Apply what you read =
a) In the post on Chinese visas, rewrite the paragraph beginning "What this all boils down to" more briefly, keeping its main facts.
b) Output the part of the post on Chinese visas that begins at the words "A Business (F)" and stops after the words "to be relaxing.".

Text provided =
○ ○ ○ ○ ○ ○ ○

Understanding Chinese visas and permits is a little like studying Quantum Mechanics...the phenomena are probabilistic, counter-intuitive, work differently when not directly observed, in a constant state of change, complex, and confusing to a lot of people. What makes the situation worse is that even the Chinese Consulates, police, and employers' officials- the people who administer these documents- often don't seem to know the rules any better than we do.
What this all boils down to is that there really aren't many hard and fast general rules when it comes to getting visas and permits. The rules can change from consulate to consulate, from province to province, from city to city, from time to time, from person to person...making it pretty difficult to know what's true in any particular time and place.
So, this post and this particular board are dedicated to telling you what we DO know about these matters, and these will cover the most basic and important of your bases. What we say won't steer you wrong, but it's still very important to work closely with your employer and find out the specific current conditions your future home city will require in order to get you into China and settled in for your job.Here are two very important truths you need to know:
1. The ultimate document you need is NOT a Z Visa, it's a Residence Permit. The Z Visa just lets you enter the country and start work, so that your employer can start applying for your Residence Permit.
2. The ONLY document that lets you live and work legally in China is the Residence Permit. Any employer who tells you otherwise is lying to you. They're putting you in jeopardy for their own gain. NEVER take a full-time job that doesn't offer you a Residence Permit!
Now, let's look at some of the documents in question:
A Tourist (L) Visa
, as you might expect, is usually carried by turistas who stay in hotels while in China. However it's also sometimes used in cases such as foreign spouses of Chinese citizens. No L Visa gives you the right to work or, unless you're a Spouse, rent a local apartment.
A Business (F) Visa
is generally used by foreigners who work in China for a foreign company and get paid at least in part in a foreign currency. Although it's occasionally used for such people as Guest Lecturers, in general it does not convey the right to work for a Chinese company. It used to also require living only in approved company housing, but this restriction seems to be relaxing.
A Work (Z) Visa
is for foreigners coming to China to work for a Chinese company. Its primary role is to get you into China so you can obtain a Work Permit and a Residence Permit. Once you've entered China, it must be converted into the Permits within 30 days or it will simply expire. Once you have the Permits in hand, the Z Visa ceases to have any meaning.
There are many other Visa categories- students, diplomats, journalists, and so on- but most never actually encounter them.

○ ○ ○ ○ ○ ○ ○

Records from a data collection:

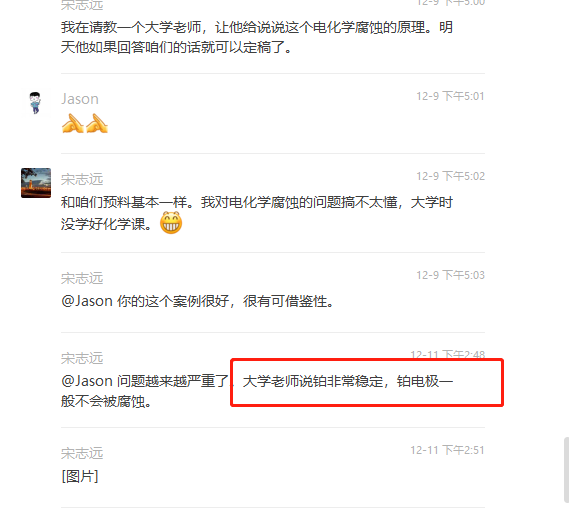569x509 pixels.
Task: Click the 12-9 下午5:03 timestamp
Action: 450,275
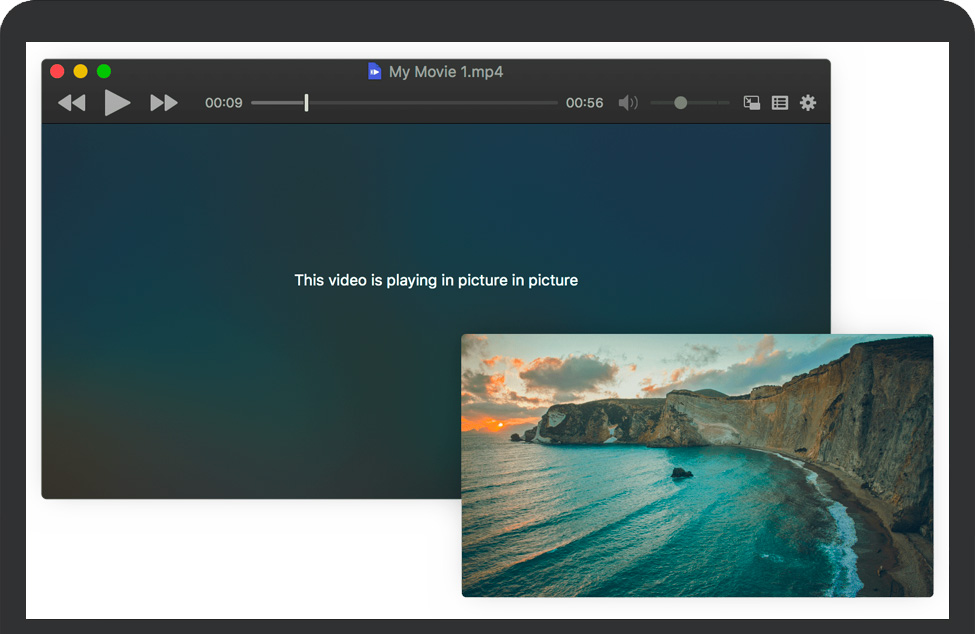975x634 pixels.
Task: Click the floating picture-in-picture video window
Action: click(x=697, y=465)

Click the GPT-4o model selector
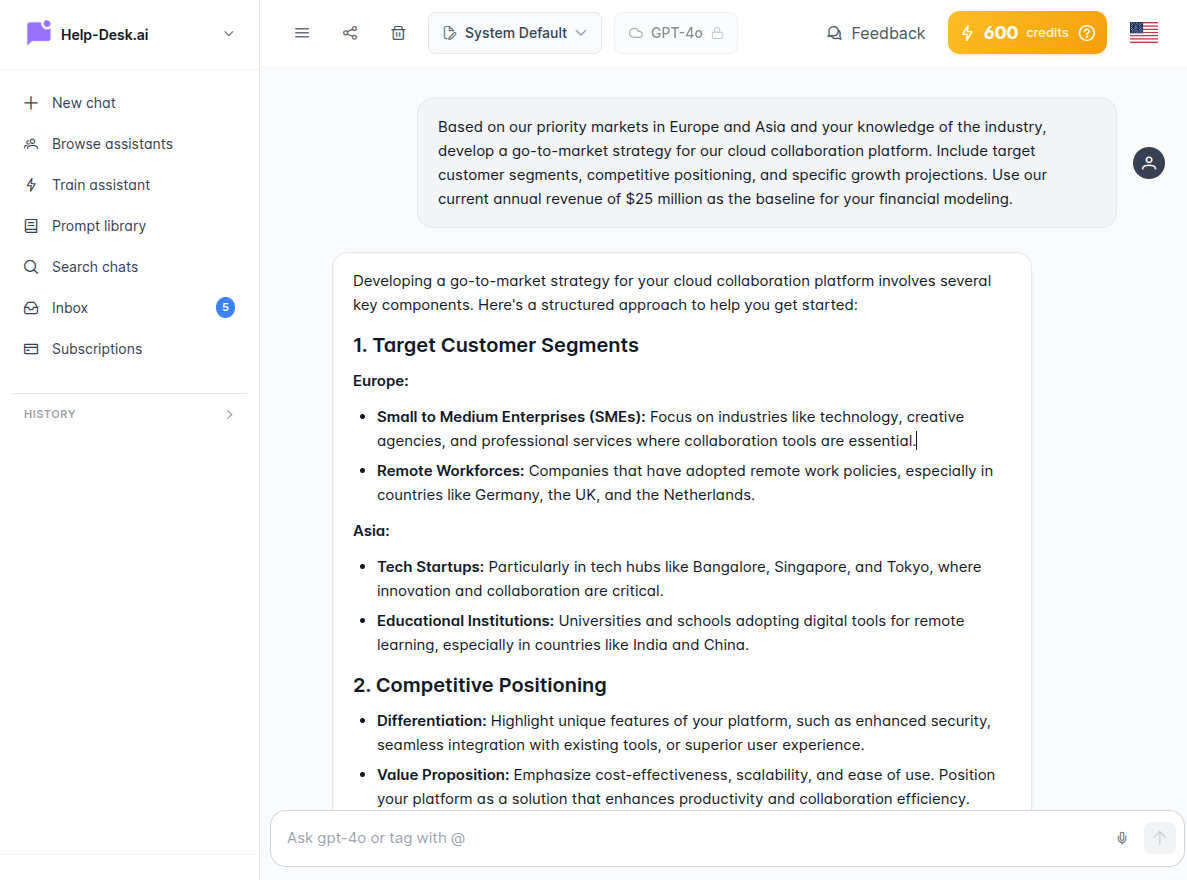pyautogui.click(x=676, y=32)
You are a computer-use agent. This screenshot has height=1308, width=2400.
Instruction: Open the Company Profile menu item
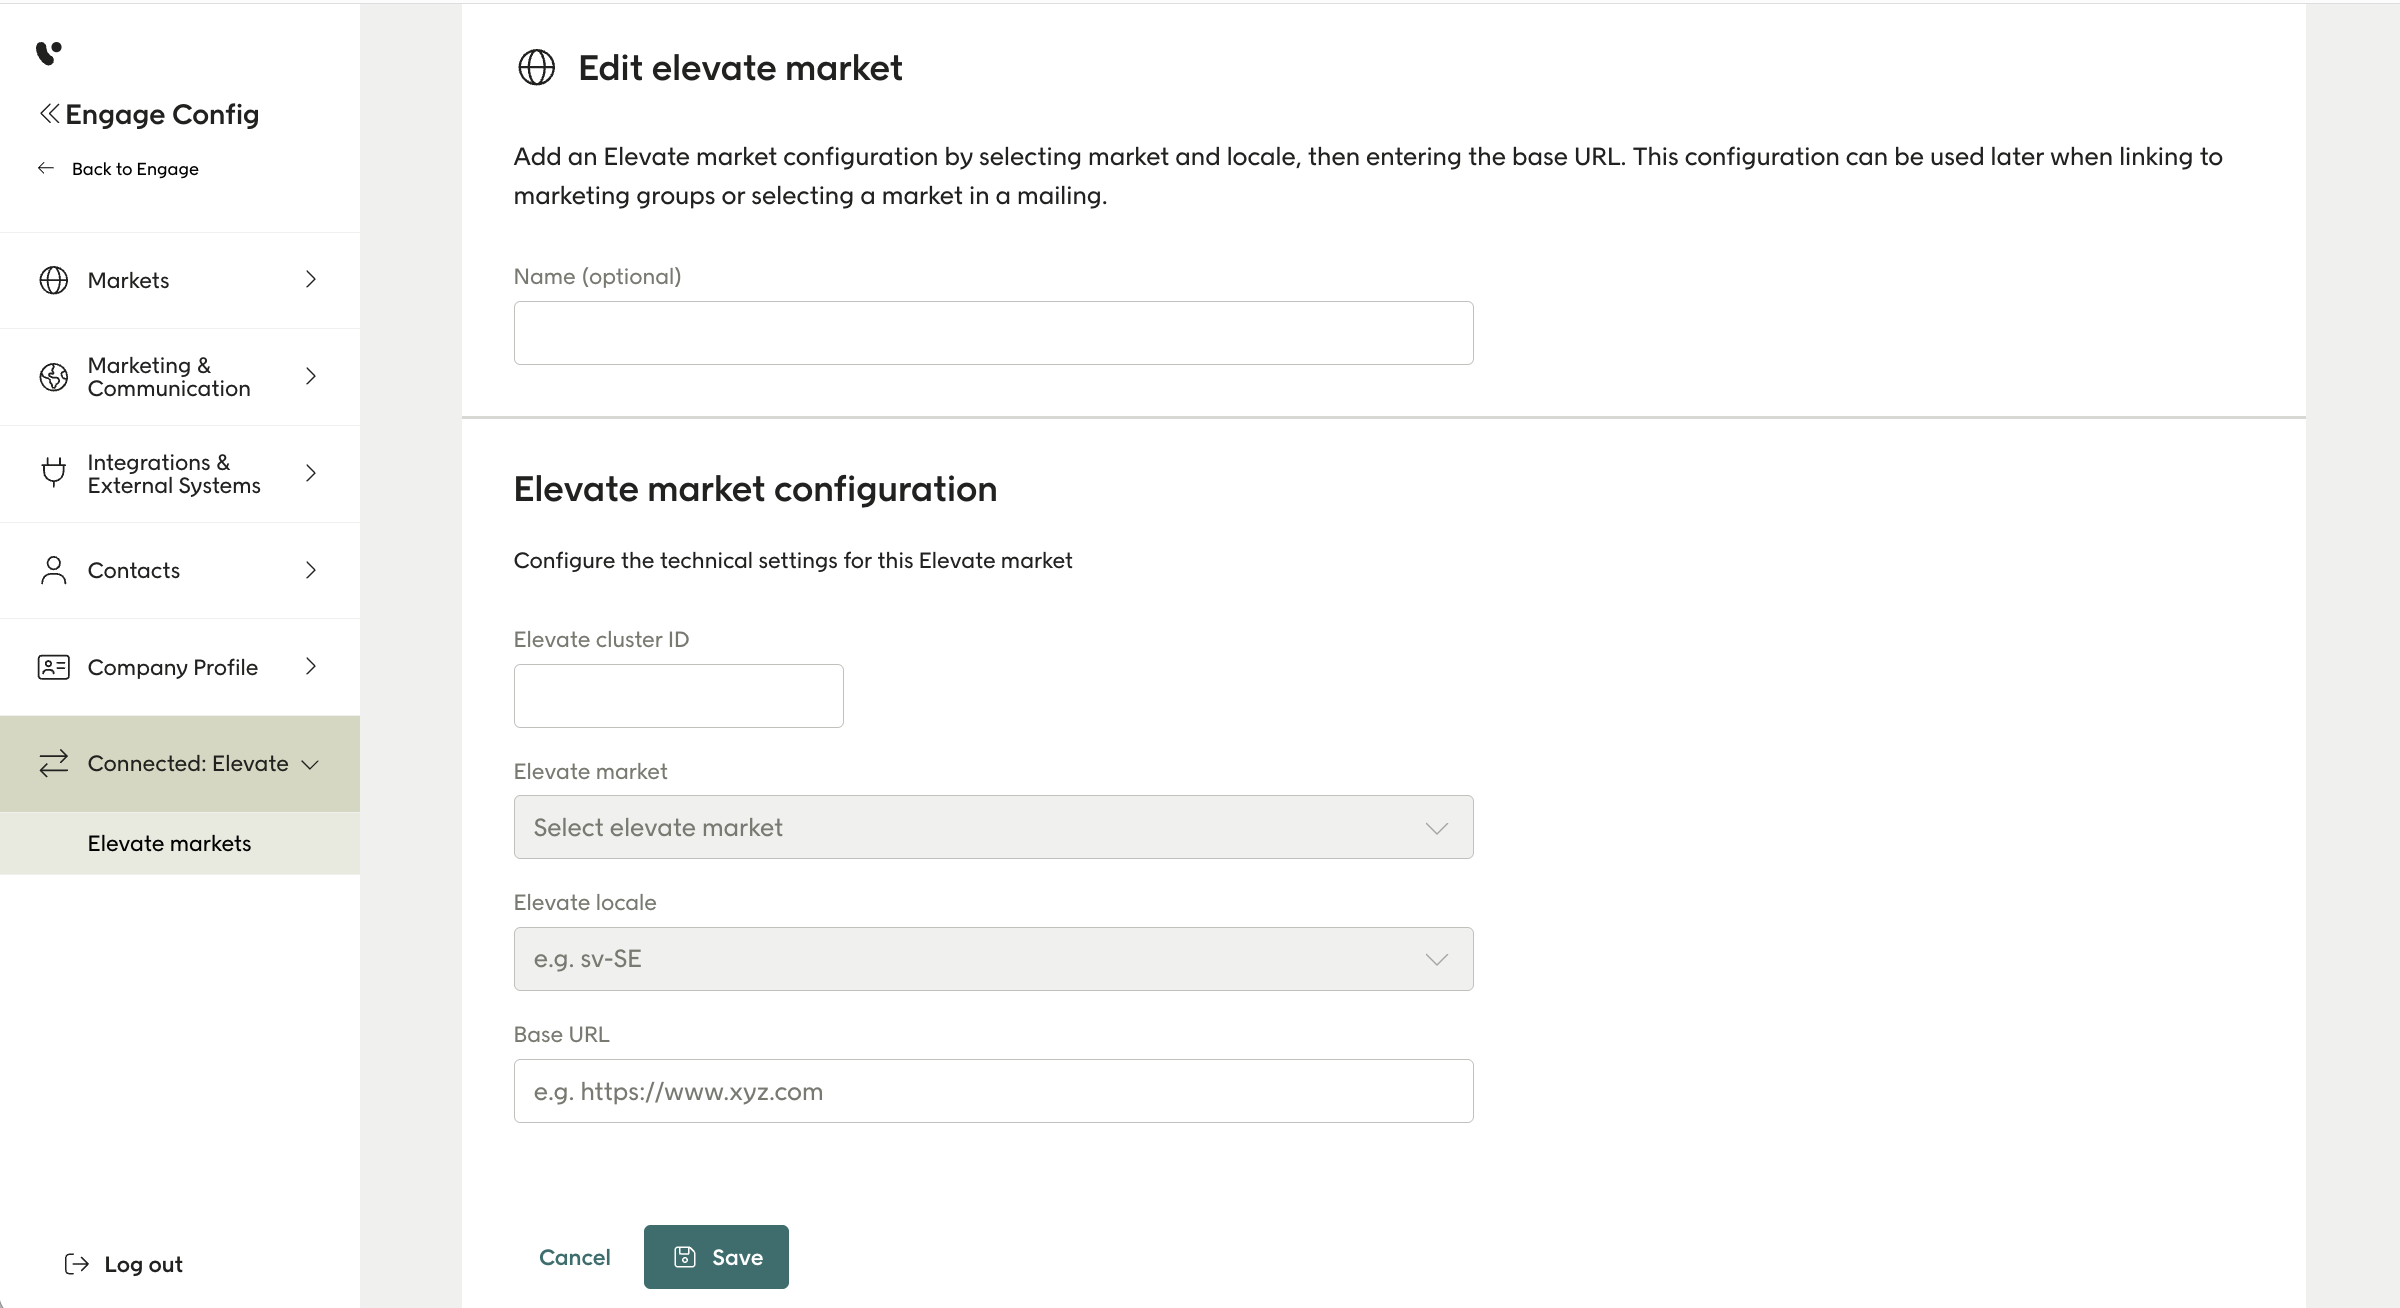point(172,667)
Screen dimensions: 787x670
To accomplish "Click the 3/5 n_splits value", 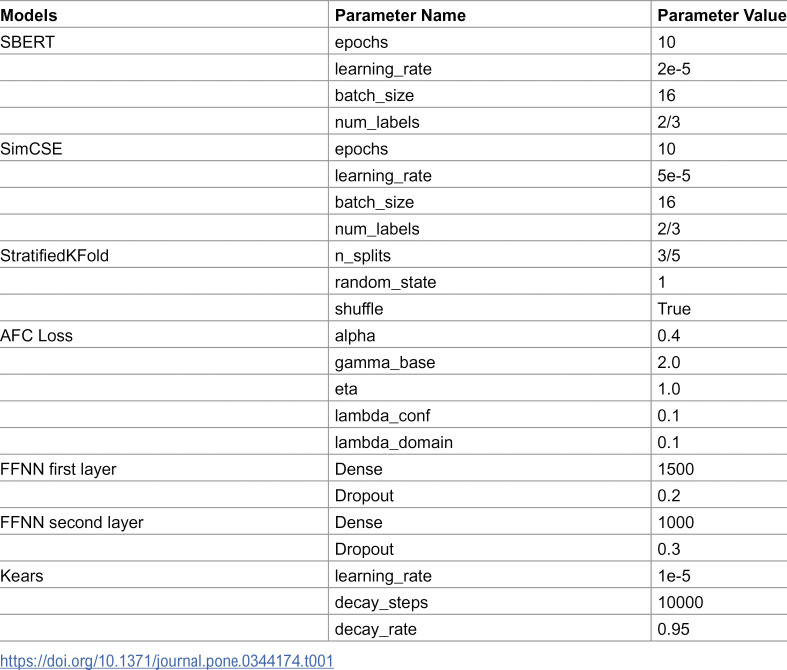I will (x=669, y=255).
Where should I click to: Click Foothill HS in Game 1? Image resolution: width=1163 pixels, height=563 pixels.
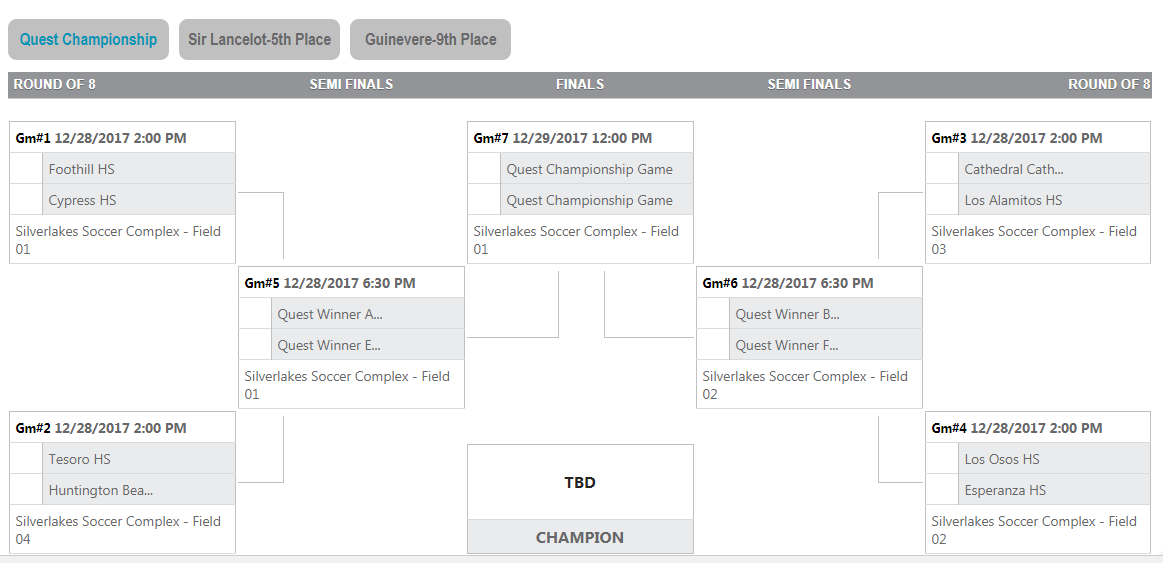(82, 169)
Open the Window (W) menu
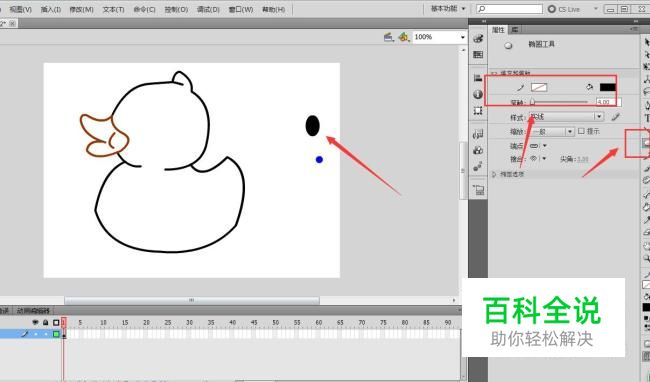Screen dimensions: 650x382 point(241,9)
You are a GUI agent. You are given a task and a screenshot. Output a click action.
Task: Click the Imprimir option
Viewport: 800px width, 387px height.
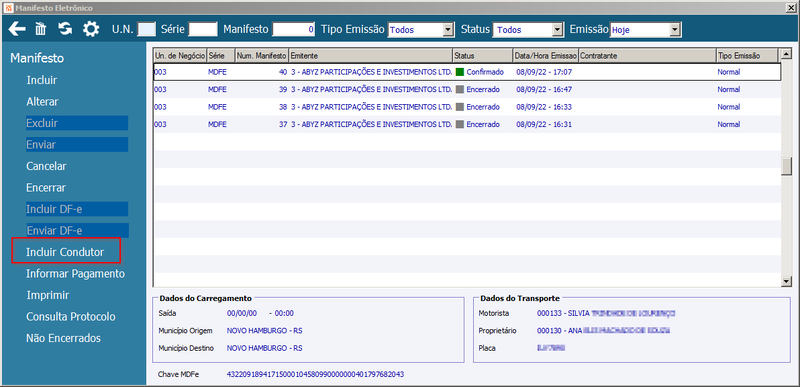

○ ○ ○ ○ ○ ○ ○

Per-task outputs =
a) There are few firm general rules for getting Chinese visas and permits. The rules vary by consulate, province, city, time, and person, so it's hard to know what holds true at any given time and place.

b)
A Business (F) Visa
is generally used by foreigners who work in China for a foreign company and get paid at least in part in a foreign currency. Although it's occasionally used for such people as Guest Lecturers, in general it does not convey the right to work for a Chinese company. It used to also require living only in approved company housing, but this restriction seems to be relaxing.